The configuration is defined in ruff.toml, and some folders like docs/ and examples/ are excluded from checks.

You can run Ruff manually as follows:

ruff --config ruff.toml check . --fix      # auto-fix linting issues
ruff --config ruff.toml format .           # auto-format code

7. Setting up pre-commit

Pre-commit is configured to run the following hooks:

  • Ruff check
  • Ruff format
  • Pytest

The selected hooks are defined in the .pre-commit-config.yaml file.

To run all hooks manually on the full codebase:

pre-commit run --all-files

You can also run (once):

pre-commit install

8. Release process

8.1. Github

  • Create a new release branch from main called e.g. release_0.1.10
  • Update the CHANGELOG

    • Rename the section [Unreleased] to the new version number (e.g., [0.1.10]) followed by the release date (YYYY-MM-DD)
    • Update links at the end of the file
  • Create a pull request and request reviews

  • Once approved, merge the pull request
  • Tag the release (e.g., git tag 0.1.10). Important: pull the recently updated main branch before creating the tag.
  • Create a new release on GitHub

    • Click Generate release notes
    • Include a link to the CHANGELOG file at the release tag, e.g.: https://github.com/PLAID-lib/plaid/blob/0.1.10/CHANGELOG.md
  • Create a new pull request to add a new Unreleased section to the CHANGELOG, with sub-sections Added, Changed, Fixes, Removed

8.2. conda-forge

  • Create a fork of https://github.com/conda-forge/plaid-feedstock or sync with the latest changes if you already have a fork
  • Update the conda-forge recipe plaid-feedstock/recipe/meta.yaml

    • Update the version field to the new version number (line 1)
    • Update the SHA256 checksum for the new version (line 9), you can find it in the GitHub action: https://github.com/PLAID-lib/plaid/actions/workflows/checksum_release.yml, don’t take the one in Digest section of Artifacts, but take the one in the download button
    • Update requirements section if they change in the new version
  • Submit a pull request to the conda-forge feedstock repository

  • Follow the instructions provided in the PR message

8.3. Readthedocs

Just check a version was created for the release tag, it should have automatically triggered a new build on Read the Docs.
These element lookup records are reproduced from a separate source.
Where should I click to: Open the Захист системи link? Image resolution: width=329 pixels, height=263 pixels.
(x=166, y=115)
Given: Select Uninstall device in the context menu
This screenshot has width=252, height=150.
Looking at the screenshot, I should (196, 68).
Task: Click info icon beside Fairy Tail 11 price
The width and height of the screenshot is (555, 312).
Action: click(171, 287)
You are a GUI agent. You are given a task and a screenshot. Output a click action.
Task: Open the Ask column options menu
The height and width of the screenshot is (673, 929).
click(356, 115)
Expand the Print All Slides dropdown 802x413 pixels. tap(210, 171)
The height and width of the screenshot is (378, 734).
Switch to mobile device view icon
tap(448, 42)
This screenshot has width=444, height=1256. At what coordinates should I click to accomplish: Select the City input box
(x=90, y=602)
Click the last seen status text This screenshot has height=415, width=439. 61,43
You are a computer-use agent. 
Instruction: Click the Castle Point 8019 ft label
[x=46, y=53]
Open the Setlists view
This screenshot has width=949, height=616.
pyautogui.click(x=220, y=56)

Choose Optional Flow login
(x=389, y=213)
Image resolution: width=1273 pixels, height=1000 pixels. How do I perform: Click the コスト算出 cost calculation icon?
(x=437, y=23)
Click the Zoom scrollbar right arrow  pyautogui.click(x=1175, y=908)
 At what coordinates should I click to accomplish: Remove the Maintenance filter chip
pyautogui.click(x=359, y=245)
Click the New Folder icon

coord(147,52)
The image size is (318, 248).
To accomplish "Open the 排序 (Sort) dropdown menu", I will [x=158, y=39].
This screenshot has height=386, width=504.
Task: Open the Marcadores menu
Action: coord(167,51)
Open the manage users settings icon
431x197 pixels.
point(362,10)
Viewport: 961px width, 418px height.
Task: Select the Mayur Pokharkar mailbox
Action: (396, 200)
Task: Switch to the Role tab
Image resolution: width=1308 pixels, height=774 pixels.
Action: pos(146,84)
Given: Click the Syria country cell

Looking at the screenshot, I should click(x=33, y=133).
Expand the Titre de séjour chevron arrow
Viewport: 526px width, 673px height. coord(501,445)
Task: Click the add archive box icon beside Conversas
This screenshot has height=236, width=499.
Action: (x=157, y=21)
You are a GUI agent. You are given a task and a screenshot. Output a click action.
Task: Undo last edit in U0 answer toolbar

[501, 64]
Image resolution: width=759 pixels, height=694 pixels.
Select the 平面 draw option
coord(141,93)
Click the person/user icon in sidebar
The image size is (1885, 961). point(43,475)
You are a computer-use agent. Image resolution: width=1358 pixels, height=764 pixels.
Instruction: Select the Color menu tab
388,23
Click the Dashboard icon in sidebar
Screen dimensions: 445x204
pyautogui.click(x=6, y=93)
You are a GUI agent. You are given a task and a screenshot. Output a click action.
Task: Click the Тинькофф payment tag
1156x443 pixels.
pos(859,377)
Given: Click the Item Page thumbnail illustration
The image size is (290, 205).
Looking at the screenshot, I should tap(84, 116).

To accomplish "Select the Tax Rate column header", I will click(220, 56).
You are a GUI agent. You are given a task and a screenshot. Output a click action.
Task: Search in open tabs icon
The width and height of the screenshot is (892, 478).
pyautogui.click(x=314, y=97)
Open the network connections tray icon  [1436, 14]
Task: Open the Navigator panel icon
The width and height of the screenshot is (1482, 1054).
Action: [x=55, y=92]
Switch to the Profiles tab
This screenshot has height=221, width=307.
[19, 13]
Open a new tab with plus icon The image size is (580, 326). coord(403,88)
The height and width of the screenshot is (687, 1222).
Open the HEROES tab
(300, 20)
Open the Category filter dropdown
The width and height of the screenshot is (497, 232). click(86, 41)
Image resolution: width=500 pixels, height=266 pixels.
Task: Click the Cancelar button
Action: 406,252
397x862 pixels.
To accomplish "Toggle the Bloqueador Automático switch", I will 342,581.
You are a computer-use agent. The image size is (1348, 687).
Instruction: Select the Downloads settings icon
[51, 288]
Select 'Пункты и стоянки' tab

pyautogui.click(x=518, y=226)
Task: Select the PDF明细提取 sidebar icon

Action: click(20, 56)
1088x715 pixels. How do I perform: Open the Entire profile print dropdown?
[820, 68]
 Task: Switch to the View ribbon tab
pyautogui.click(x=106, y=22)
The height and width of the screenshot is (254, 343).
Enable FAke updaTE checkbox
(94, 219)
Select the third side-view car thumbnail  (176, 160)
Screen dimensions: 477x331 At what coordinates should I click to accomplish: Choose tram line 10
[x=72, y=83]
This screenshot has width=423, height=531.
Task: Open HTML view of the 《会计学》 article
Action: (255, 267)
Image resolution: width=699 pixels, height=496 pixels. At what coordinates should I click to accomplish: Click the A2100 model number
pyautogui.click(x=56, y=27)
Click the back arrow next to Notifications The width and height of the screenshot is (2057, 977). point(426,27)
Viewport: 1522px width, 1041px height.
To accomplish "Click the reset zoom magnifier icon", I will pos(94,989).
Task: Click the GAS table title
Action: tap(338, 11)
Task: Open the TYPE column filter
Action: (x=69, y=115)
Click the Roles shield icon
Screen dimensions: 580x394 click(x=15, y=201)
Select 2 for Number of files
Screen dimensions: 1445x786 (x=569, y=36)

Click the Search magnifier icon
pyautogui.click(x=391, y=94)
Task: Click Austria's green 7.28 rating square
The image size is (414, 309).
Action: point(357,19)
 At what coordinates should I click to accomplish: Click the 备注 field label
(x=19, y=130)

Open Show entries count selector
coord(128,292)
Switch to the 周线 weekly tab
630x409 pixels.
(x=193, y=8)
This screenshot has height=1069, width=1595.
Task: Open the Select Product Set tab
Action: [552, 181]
9. Documentation consistency checks

Before opening a PR that modifies docs or public APIs, run a quick consistency pass:

  1. Build docs locally

    cd docs
    bash generate_doc.sh
    
  2. Validate API references

    • Ensure documented methods/classes exist in current source.
    • Ensure renamed/removed APIs are either removed from docs or explicitly marked as legacy.
  3. Validate code snippets/imports

    • Verify documented imports execute against the current package.
    • Prefer snippets that reflect maintained modules under src/plaid.
  4. Validate storage-layout claims

    • Ensure on-disk format docs match current plaid.storage behavior.
    • Cross-check against tests/fixtures when updating storage documentation.